Fun and repetition Picross paths

There’s a question you must ask yourself before proceeding: do you want to play Picross? There’s been ample time to give the pastime a try, what with all the previous games put out by Jupiter, and the next step in this journey is remarkably similar to the last one. Picross e3 is a finely crafted puzzle game worth sinking time into, but it becomes harder to recommend if you’ve already seen this song and dance one too many times. And if you’re yet to discover whether Picross is right for you? Maybe it’s time to find out.

A grid stares back at you though the bottom screen of your 3DS, lined with numbers on its top and left sides. It’s kind of like a spreadsheet, actually, but don’t run away just yet; unlike filing taxes, this activity is known to reduce stress. There’s a picture hiding in each of these grids, and the numbers are your clues to discovering which squares ought to be filled in and which must be left quietly alone. Balancing the digits until the pixelated visage of, for example, a rice cooker appears is just as satisfying as ever; in fact, taking a look at the main menu might cause you to wonder if you've booted up your copy of Picross e2 by mistake.

A tutorial is waiting and ready to welcome beginners with open arms, and despite some overly confusing charts and rules, this goes a long way to keeping players up to date on Picross etiquette.
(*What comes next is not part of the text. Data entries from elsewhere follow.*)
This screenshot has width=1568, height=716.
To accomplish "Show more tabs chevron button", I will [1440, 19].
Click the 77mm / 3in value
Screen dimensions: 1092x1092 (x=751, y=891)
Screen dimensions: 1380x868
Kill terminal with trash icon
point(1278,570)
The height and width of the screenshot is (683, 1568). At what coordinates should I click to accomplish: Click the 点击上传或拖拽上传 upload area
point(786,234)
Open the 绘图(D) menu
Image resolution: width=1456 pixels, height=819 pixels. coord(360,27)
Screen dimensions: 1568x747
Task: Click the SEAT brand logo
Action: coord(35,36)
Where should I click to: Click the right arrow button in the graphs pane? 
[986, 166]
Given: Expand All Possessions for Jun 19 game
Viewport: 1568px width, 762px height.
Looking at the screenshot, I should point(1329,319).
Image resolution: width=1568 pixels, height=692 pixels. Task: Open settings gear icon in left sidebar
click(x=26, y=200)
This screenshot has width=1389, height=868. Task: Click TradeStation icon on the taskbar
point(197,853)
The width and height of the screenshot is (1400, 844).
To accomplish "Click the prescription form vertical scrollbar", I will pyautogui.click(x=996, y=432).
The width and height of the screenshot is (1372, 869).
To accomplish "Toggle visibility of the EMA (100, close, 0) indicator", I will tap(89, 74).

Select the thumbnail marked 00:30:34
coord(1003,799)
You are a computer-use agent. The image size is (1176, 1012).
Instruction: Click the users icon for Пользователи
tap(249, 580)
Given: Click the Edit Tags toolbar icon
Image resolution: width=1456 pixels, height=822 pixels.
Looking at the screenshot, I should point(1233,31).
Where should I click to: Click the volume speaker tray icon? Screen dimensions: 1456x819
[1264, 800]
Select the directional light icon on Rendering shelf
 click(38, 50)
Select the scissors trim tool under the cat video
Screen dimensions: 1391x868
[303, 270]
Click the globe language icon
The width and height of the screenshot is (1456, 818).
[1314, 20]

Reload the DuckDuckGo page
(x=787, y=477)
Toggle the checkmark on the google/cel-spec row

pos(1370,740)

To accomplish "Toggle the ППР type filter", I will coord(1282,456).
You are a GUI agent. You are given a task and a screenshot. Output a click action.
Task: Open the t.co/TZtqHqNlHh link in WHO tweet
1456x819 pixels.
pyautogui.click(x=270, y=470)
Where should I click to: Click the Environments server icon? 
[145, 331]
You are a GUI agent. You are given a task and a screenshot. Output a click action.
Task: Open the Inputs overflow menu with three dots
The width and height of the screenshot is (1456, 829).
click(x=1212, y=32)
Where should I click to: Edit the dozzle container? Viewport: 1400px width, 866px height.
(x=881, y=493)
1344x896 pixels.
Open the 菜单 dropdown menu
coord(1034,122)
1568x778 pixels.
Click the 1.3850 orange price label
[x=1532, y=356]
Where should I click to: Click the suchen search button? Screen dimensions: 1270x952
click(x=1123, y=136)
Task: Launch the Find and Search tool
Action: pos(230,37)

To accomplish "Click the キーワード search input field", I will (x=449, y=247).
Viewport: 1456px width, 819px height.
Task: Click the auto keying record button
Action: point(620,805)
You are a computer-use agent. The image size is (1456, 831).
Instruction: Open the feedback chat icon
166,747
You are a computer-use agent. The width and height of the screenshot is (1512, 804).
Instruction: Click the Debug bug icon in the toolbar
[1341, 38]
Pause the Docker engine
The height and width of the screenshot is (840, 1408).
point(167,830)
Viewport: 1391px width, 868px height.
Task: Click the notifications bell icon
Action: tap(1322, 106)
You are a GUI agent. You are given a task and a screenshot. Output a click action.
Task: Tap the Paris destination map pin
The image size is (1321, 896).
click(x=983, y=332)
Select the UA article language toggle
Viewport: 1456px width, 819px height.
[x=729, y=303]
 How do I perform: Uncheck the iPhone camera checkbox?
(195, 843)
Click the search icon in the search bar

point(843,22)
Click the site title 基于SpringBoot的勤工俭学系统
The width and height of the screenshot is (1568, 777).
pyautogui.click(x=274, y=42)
Easy and Normal modes offer feedback when you fill in a space, either affirming your intuition with an approving silence or docking your timer when a mistake is made. Free and Extra modes, on the other hand, leave you alone to wander through a puzzle until every row and column is satisfied; it’s a more thoughtful way to play, but seriously open-ended. Replacing the extensive Micross mode from the previous game, meanwhile, Mega Picross is the only newcomer — but it’s a heavy-hitter.

No longer content with the narrow and linear puzzle-solving of yesteryear, Mega Picross introduces digits that span two entire rows/columns, requiring a totally different part of the brain to fully comprehend. By forcing you to cram a whole bunch of squares into a compact space without stepping on anyone else’s toes, Mega Picross presents a right-angled game of Twister that expert players will no doubt relish.

Regardless of skill level, mastering the time limit on each and every puzzle will take half an age; there are almost one hundred of them all told, and they range from easy to the opposite of easy. As your brain begins its slow voyage to victory, your senses will have a nice time of it as well, thanks to a calming presence that hovers around like a sunny day. Mild-mannered music coalesces with soft, gradient colours to cause immediate chilling out, and the 3D effects are most welcome. Chipping away at a puzzle bit by bit, perhaps with coffee in hand on an eventless morning, can be pleasantly compelling and compellingly pleasant.


The question still remains: do you want to play Picross? You won’t find a lot here to incite a new, fiery passion for lining up squares, that’s for sure. However, if a batch of fresh puzzles and a challenging new mode are reason enough to pull you in one more time (or if you’d like to find out what this seemingly incomprehensible kerfuffle is all about in the first place), Picross e3 is just the ticket. It’s familiar, relaxing, and weirdly gripping. Put simply, it’s Picross — and that’s tough to complain about.